Analysis pipeline for the data reported in "Evolution of pallium, hippocampus and cortical cell types revealed by single-cell transcriptomics in reptiles" by Tosches, Yamawaki, Naumann, Jacobi, Tushev and Laurent (2018)

Contents

  • Extension of 3'UTRs

    Contains code used to update the annotation of the Chrysemys picta and Pogona vitticeps genomes from 3'MACE data. Requires matlab.

  • Single-cell data preprocessing and quality control

    Contains R scripts used to filter out bad-quality cells from drop-seq data. Requires the R packages e1071(v1.6-8) and Seurat (v1.4).

  • Dimensionality reduction, clustering and differential gene expression analysis

    Contains scripts used to analyse turtle and lizard single-cell data. This code uses the R packages Seurat (v1.4), rpca (v0.2.3), bigpca(v1.0.3), data.table(v1.10.4), and MAST(v1.0.5).

  • Gene network analysis

    Scripts used for WGCNA analysis. Requires R package WGCNA(v1.43-10)

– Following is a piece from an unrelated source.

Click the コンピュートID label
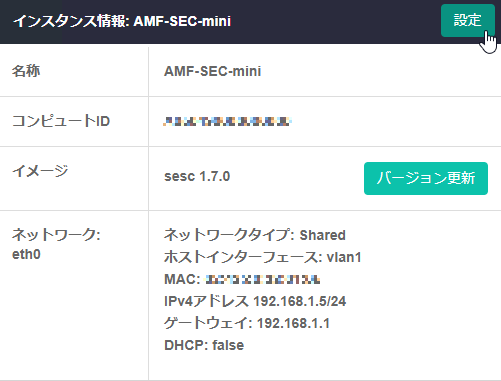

  • Comparison of single-cell transcriptomes across species

    Contains R scripts used to compare reptilian and mammalian cell types.

Notes

Please note that the R scripts uploaded here were written for the Seurat version 1.4 (October 2016; see http://satijalab.org/seurat/) running on R 3.4.0. In more recent versions of Seurat, some object slots have been renamed. This means that this code needs to be updated to run with recent versions of Seurat. We publish the code here in the interest of transparency and reproducibility, but we are unable to provide further support on code development.

Downloads

Preprocessed data and other files necessary for this analysis can be downloaded from http://brain.mpg.de/research/laurent-department/software-techniques.html.